Lüks İftarlar
1960’lı yıllarda Kadıköy merkez vaizi olarak görev yaptım. Cumartesi günleri Sahrayıcedit camiinde vaaz ederdim. Topbaş ve Kulaksızoğlu ailelerinden bazı zevât da muntazaman vaazlarıma gelirlerdi. Arada böyle bir ilişki oluştuğu için birkaç kere, her ikisi de merhum olan Muammer ve Atâ Beyler’in iftar davetlerine katıldım. Bu iftarlar lüks değildi, müsait olduğu için evlerinde veriyorlardı, yemekleri kendi aşçıları hazırlıyordu, en önemlisi de davetliler arasında mutlaka ve önemli sayıda yoksulun bulunması, bunlarla beraber oturulması ve yemekten sonra kendilerine diş kirası (para, kumaş, başkaca hediyeler) verilmesi idi. İftardan sonra namaz için hazırlanmış salona geçilir, akşam namazı cemâatle eda edilir, isteyenler kalır, çay kahve içilerek sohbet edilir, yatsı vakti girince de cemâatle yatsı ve teravih namazları kılınırdı. Aradan yıllar geçti, şimdi lüks yerlerde, oldukça ihtişamlı iftar davetleri dönemine girildi, İslâm ile bu mânâda ilişkisi olan zenginler, ya çok yıldızlı bir otelde yahut da lüks/pahalı bir lokantada iftar veriyorlar. Davetliler arasında fakir fukara yok, ya firmanın ağır müşterileri veya eş dost, itibarlı kişiler var. Davetliler her zaman bu yemekleri bulabilen, yiyebilen kimseler, davetli profiline bakıldığında amacın da ticarî, siyasî, maddî olduğu anlaşılıyor. Yemekten sonra abdest alacak, namaz kılacak doğru dürüst bir yer bile yok, garsonlar perde veya masa örtüleri getiriyorlar, daracık yerlere seriyorlar, kıbleyi de yalnızca onların bir kısmı biliyor.

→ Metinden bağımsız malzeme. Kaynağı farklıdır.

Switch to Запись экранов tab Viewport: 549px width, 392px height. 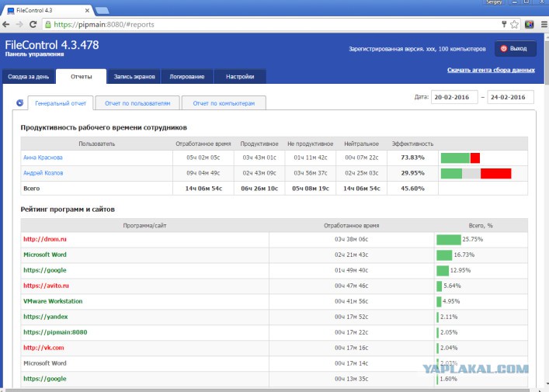coord(134,77)
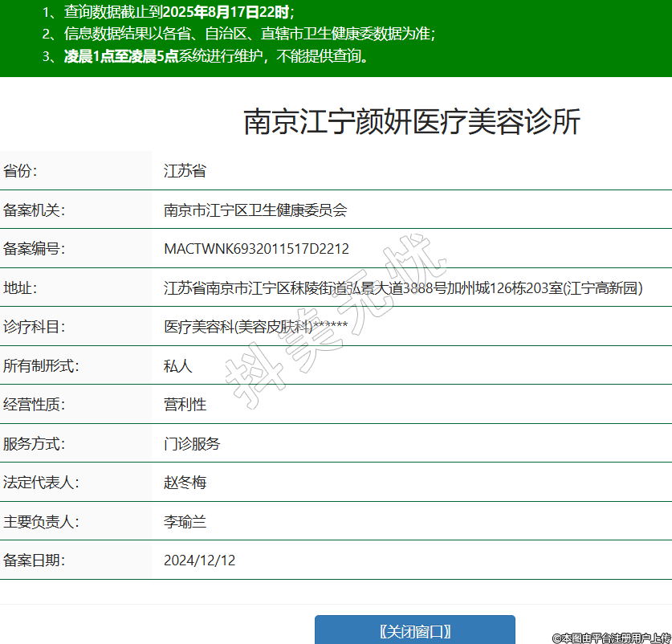Click the 关闭窗口 button

pyautogui.click(x=414, y=630)
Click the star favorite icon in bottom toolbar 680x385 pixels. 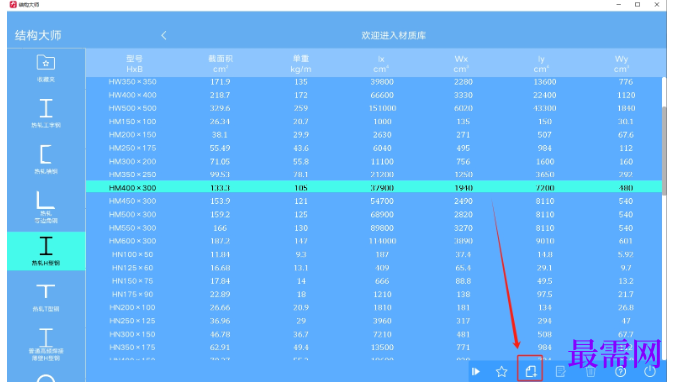(x=501, y=372)
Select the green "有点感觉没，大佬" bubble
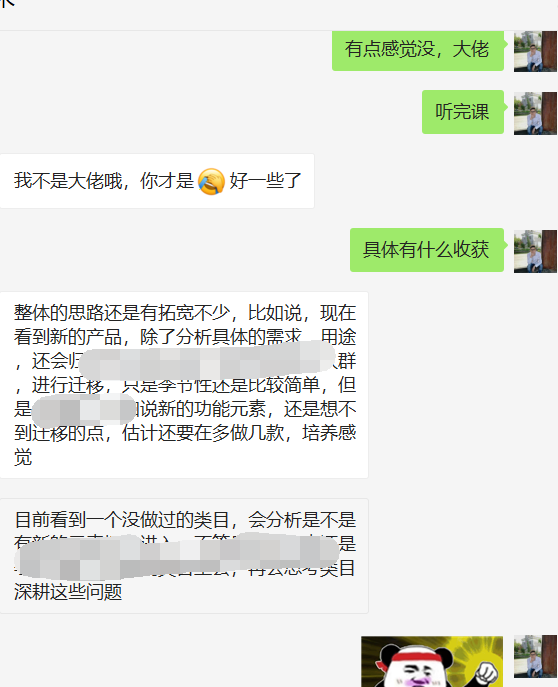The height and width of the screenshot is (687, 558). point(418,50)
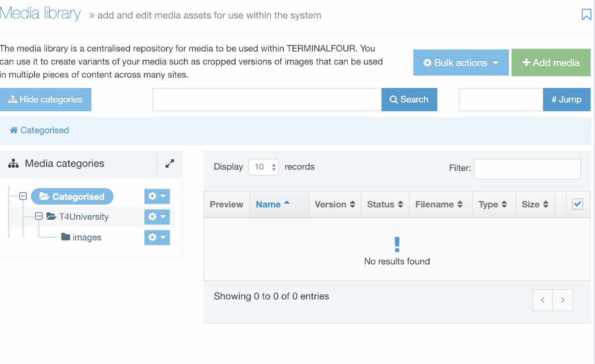Collapse the Categorised tree node
Image resolution: width=595 pixels, height=364 pixels.
pyautogui.click(x=23, y=196)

Ramazan’ın faydalarını sıralarken, “yoksulların halleriyle hallenmek, onları anlamak, yardım için motive olmak” demiştik. Lüks iftarlar böyle bir hallenme ve şevklenmenin eseri olmaktan uzak. Pahalı iftarlara ödenen paralarla belki bin fakirin önemli ihtiyaçları karşılanabilir. Şuurlu ve samîmî zenginlerimize tavsiyemiz, bu çeşit iftarlar vermek yerine, yukarıda güzel örneklerini sunduğumuz neviden iftarlara yönelmeleri, Ramazan rûhaniyet, bereket ve şefkatini iftar ziyafetlerine de yansıtmak için gayret göstermeleridir.